Any thoughts? Or any references to a solution to this?
Answer
To get to an answer, I've simplified slightly and rearranged the parameters. Instead of trying to converge on an infinitesimal, I thought, maybe we could start with the infinitesimal, i.e., the point we want a probability for. Let's have a new diagram:
The square is centered at the origin, and its corners are at $(\pm 1, \pm 1)$. The point $P$ is at $(p,q)$. (You can mess with this diagram at GeoGebra if desired.)
All of the "admissible" lines will sit between $AV$ and $BU$ (horizontally) and between $CS$ and $DT$ (vertically). Hence the "density"--really, a probability--is the proportion $\frac{1}{\tau} (2 \alpha + 2 \gamma)$. It turns out, though, that determining $\beta$ is a lot easier than determining $\gamma$, so we will instead measure $\frac{1}{\tau} (\tau +2 \alpha - 2 \beta)$.
In fact, we can determine both $\alpha$ and $\beta$ using just the law of cosines. If we take the side length as $s$, we can see that:
$$ \begin{align} 2 ab \cos \alpha &= a^2 + b^2 - s^2 \\ 2 cd \cos \beta &= c^2 + d^2 - s^2 \\ \end{align} $$
The lengths $a, b, c,$ and $d$ are determined easily by the Pythagorean distance formula, which I'll assume is well-known. I could write out a bunch of messy equations here, but I'm pretty sure that's not useful.
However, there is one more thing of note. Just as a square has eightfold symmetry, the probability at various points has the same. That is, one should expect the same probability for points at $(0.6, 0.3), (-0.6, -0.3)$, and $(0.3, -0.6)$. Hence, the following transformations make the math slightly simpler:
$$ x' = \max(|x|, |y|) \ ; \ y' = \min(|x|, |y|) $$
This transform maps every point in the square onto a point with $x \geq 0, y \geq 0, x \geq y$.
Other minor points of interest:
- At the origin, the probability is $1$, as all the angles are right angles.

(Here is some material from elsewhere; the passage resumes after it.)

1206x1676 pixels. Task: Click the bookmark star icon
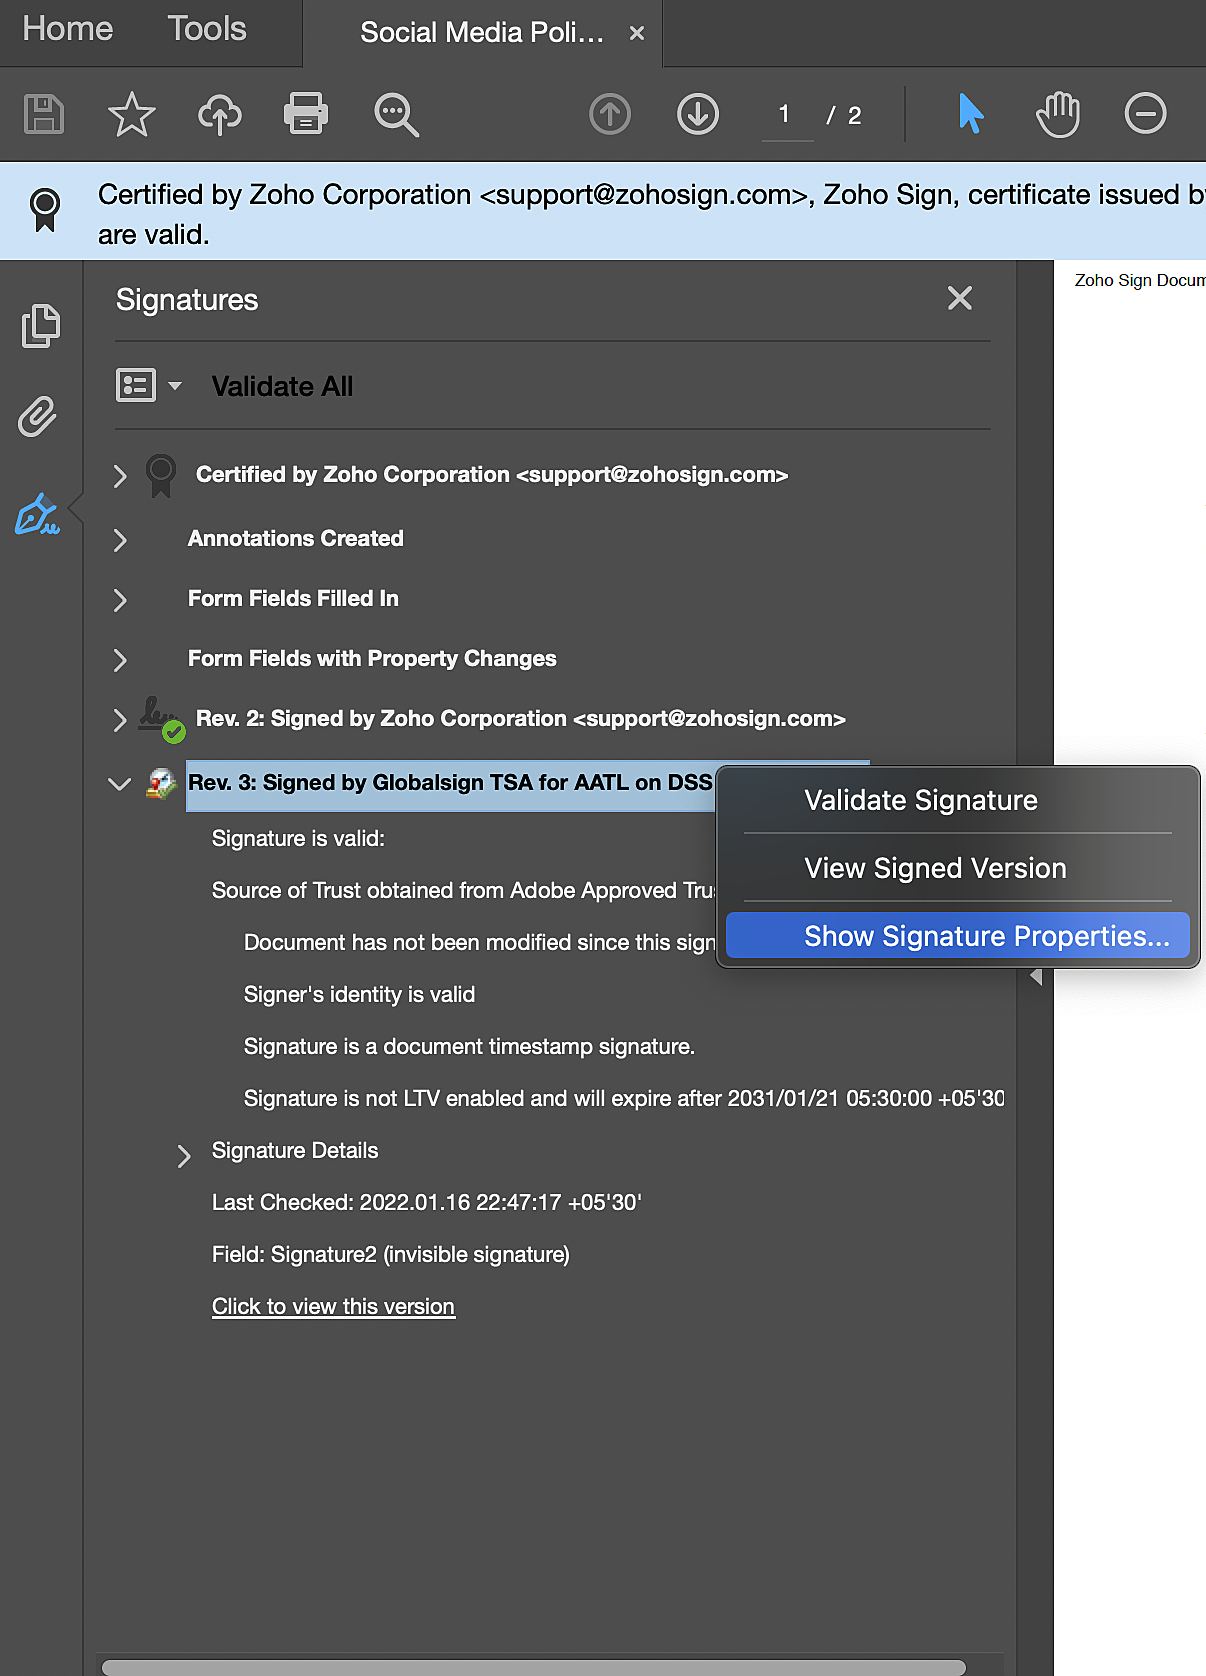tap(131, 114)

Note that "probability" at this point means "number of points at the edges that can produce an admissible line, divided by all points."
- The probability drops to a minimum of $0.25$ at the corners, and to around $0.30$ at the centers of the edges.

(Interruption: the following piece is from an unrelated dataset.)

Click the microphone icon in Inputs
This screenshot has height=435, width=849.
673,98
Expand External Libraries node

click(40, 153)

Let $A=(a/2;b/2)$, $B=(-a/2;b/2)$, $C=(-a/2;-b/2)$, $D=(a/2;-b/2$.
Consider rectangle $(x,y;x+dx,y+dy)$, taking for simplicity (because of symmetry) $x>0$, $y>0$.
The minimum slope for this rectangle is $k_{min}=\frac{y}{x+dx}=\frac{y}{x}\frac{1}{1+dx/x}=\frac{y}{x}(1-dx/x)=\frac{y}{x}-\frac{y}{x^2}dx$. The maximum slope is $k_{max}=\frac{y+dy}{x}=\frac{y}{x}+\frac{1}{x}dy$.

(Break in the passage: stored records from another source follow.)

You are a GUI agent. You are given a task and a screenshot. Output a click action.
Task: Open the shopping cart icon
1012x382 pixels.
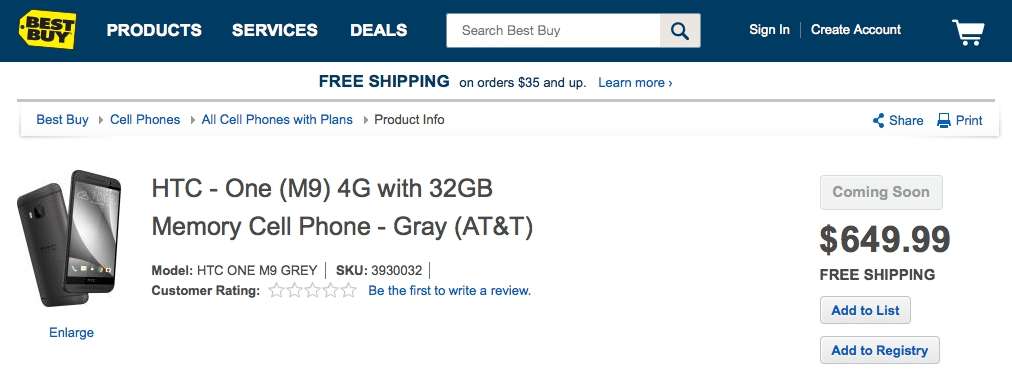968,31
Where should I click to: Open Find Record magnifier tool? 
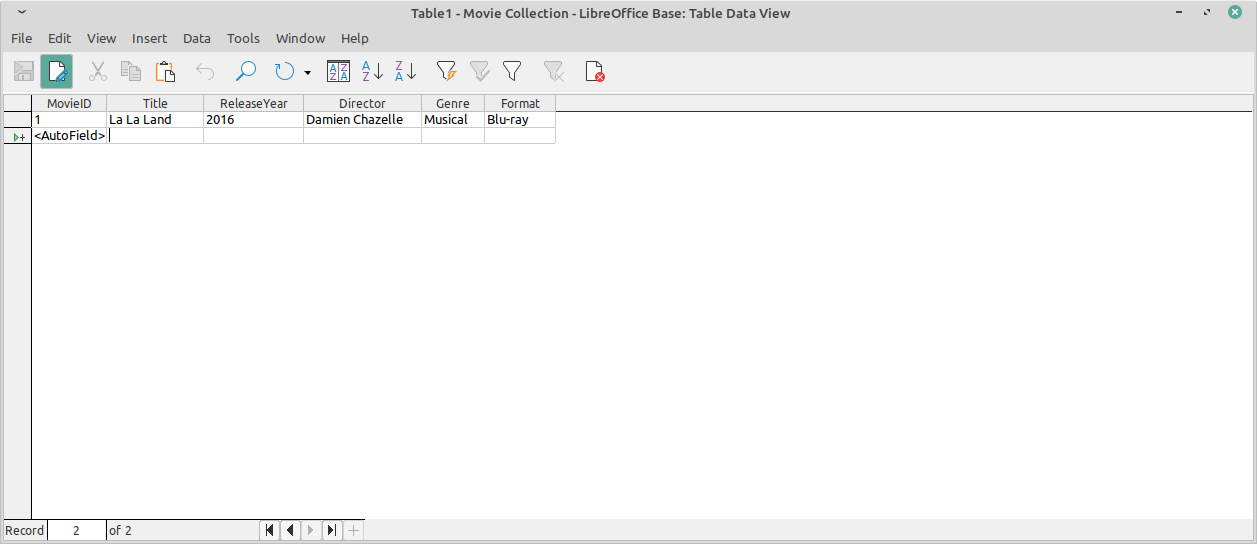coord(245,71)
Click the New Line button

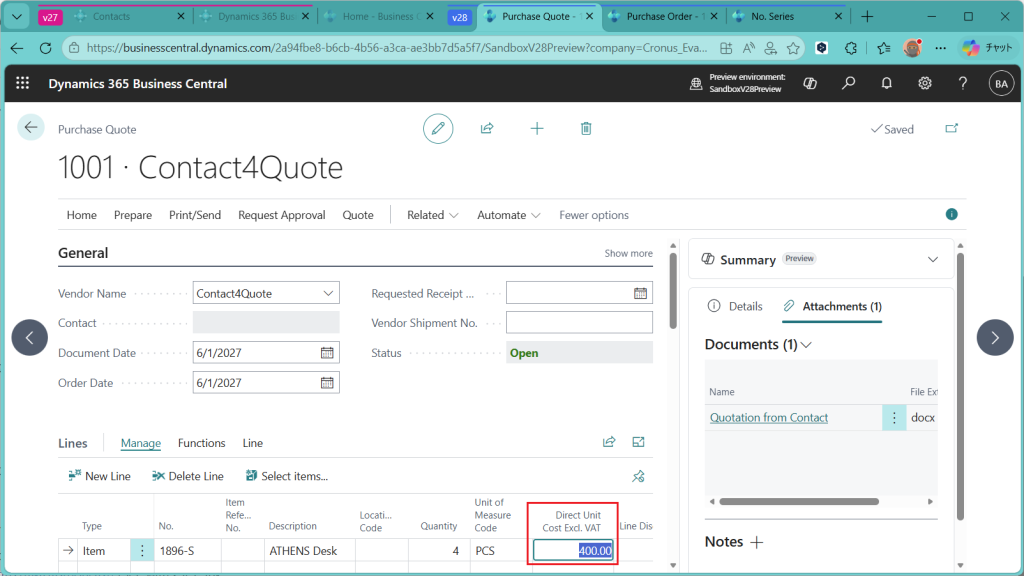click(x=100, y=476)
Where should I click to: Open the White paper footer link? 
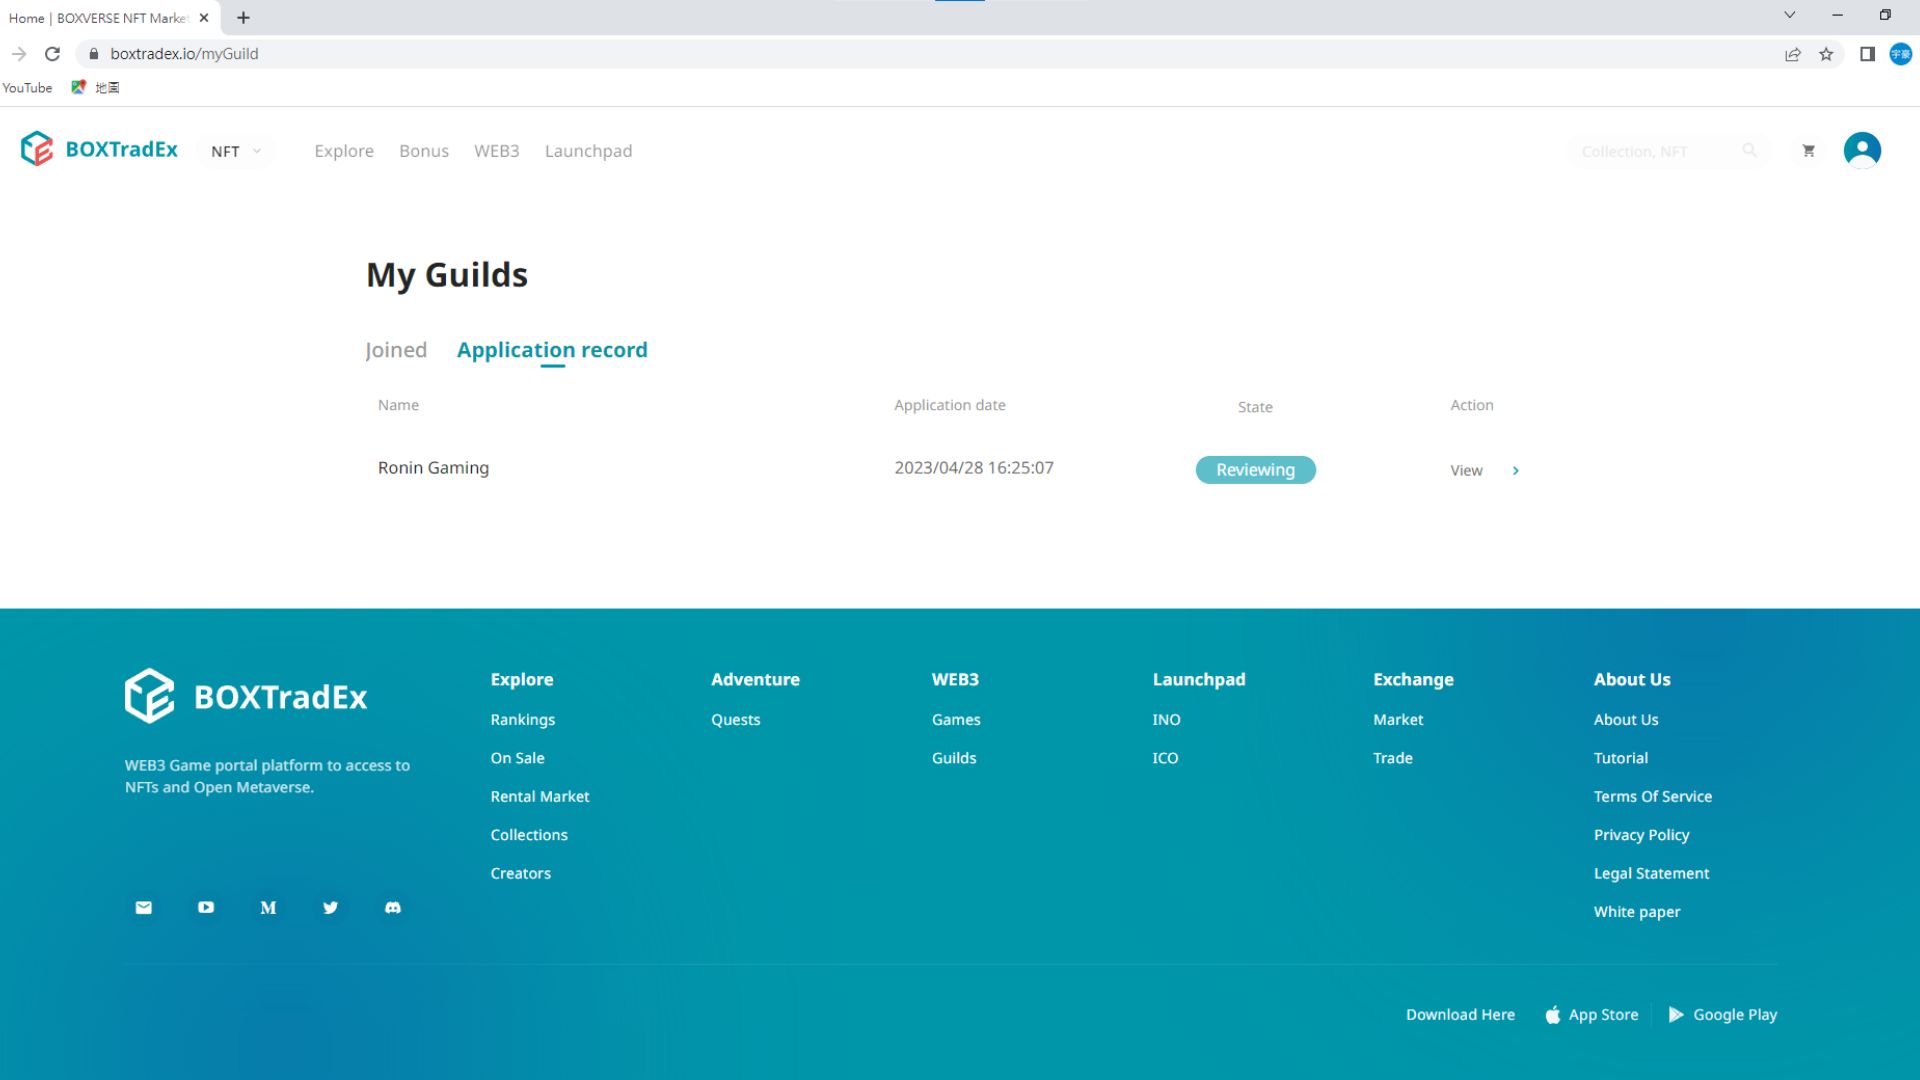[x=1636, y=912]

The number of lines going through the rectangle is $N=\int_{k_{min}}^{k_{max}} f(k) dk$, where $f(k)$ is distribution function for slopes. $k_{min}-k_{max}=\frac{1}{x}dy+\frac{y}{x^2}dx$, $N=f(y/x) \cdot\left(\frac{1}{x}dy+\frac{y}{x^2}dx\right)$. $N$ is not proportional to $dx dy$, so we cannot use density per area here, but we can introduce line density as ratio of $N$ to infinitesimal square side $dy=dx$. Such density is $f(y/x)\cdot (1/x+y/x^2)$.
The constant slope distribution function $f(k)=A$ makes lines distibution more dense along $y$-axis ($x=0$), because this area corresponds to infinite $k$-range.